SOURCE EXTRACT —
## Begin

There would be an explanation. You set the password while thinking you are using colemak but werent actually , you were decrypting the drive while thinking you are using colemak but weren’t. And know you actually have to use colemak so the letters have different locations.

You propably tested those hypothesis already, but I am just trying to be sure

Simply because the situation got rather fast quite complicated and software is great at providing repeatable, iteratively improveable, debuggable solutions or algorithms for specific or generalizable type of problems/issues. It is easy to fix, adjust rerun and auto test anything realized by software which without it could take tremendous time/effort/frustration levels costs.

Character remapping between what you might thought you were typing, while using a different keymap and emitting different characters might be one of them. Not something that might be reliably, efficiently and simply doable and verifiable without errors or doubt with sufficiently complex passphrases without software with merely some standard and colemak layout pictures and a piece of paper.

## End

TASK DIRECTIONS — The post about the Colemak password mix-up says that character remapping can't be done reliably without software if one has only what?

STORED DATA —

## Begin

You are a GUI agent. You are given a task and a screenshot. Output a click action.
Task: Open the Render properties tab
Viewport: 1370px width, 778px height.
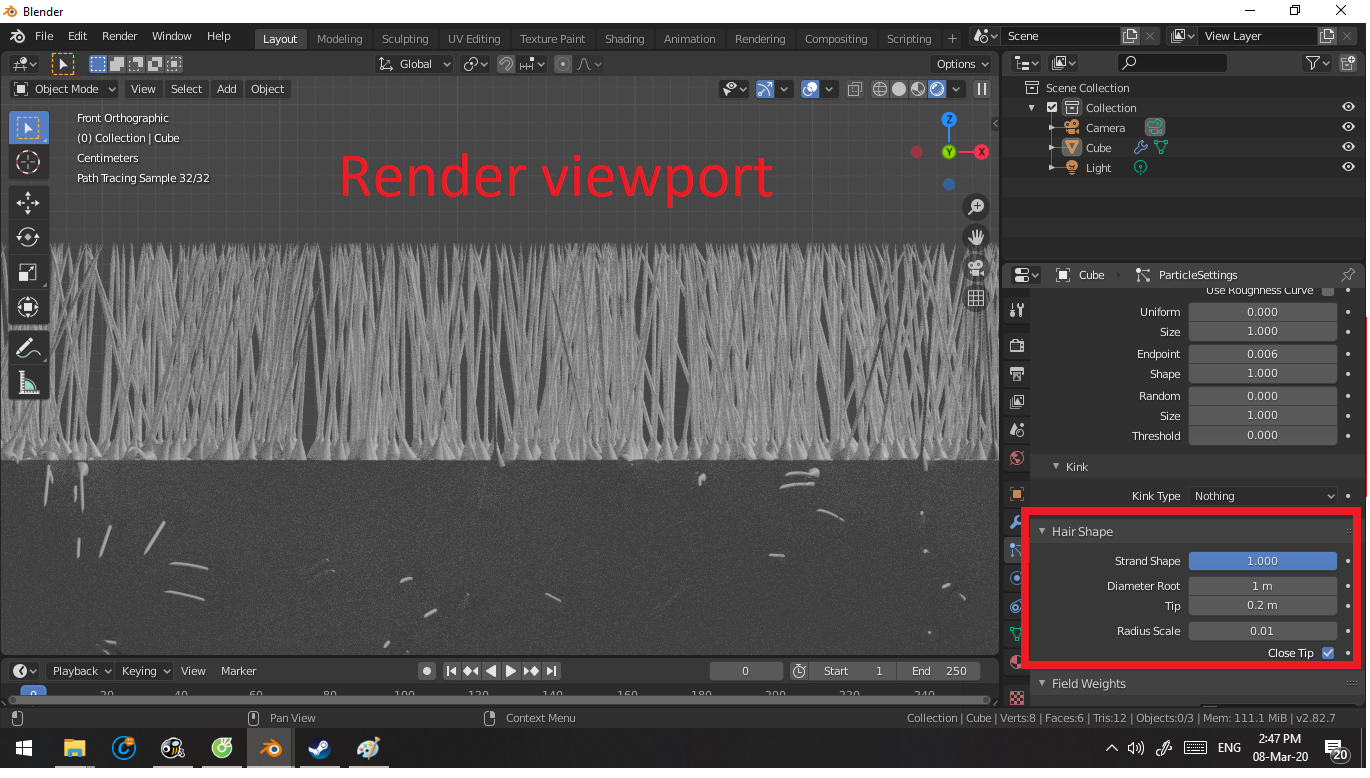coord(1016,344)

## End

TASK RESULT — Some standard and Colemak layout pictures and a piece of paper.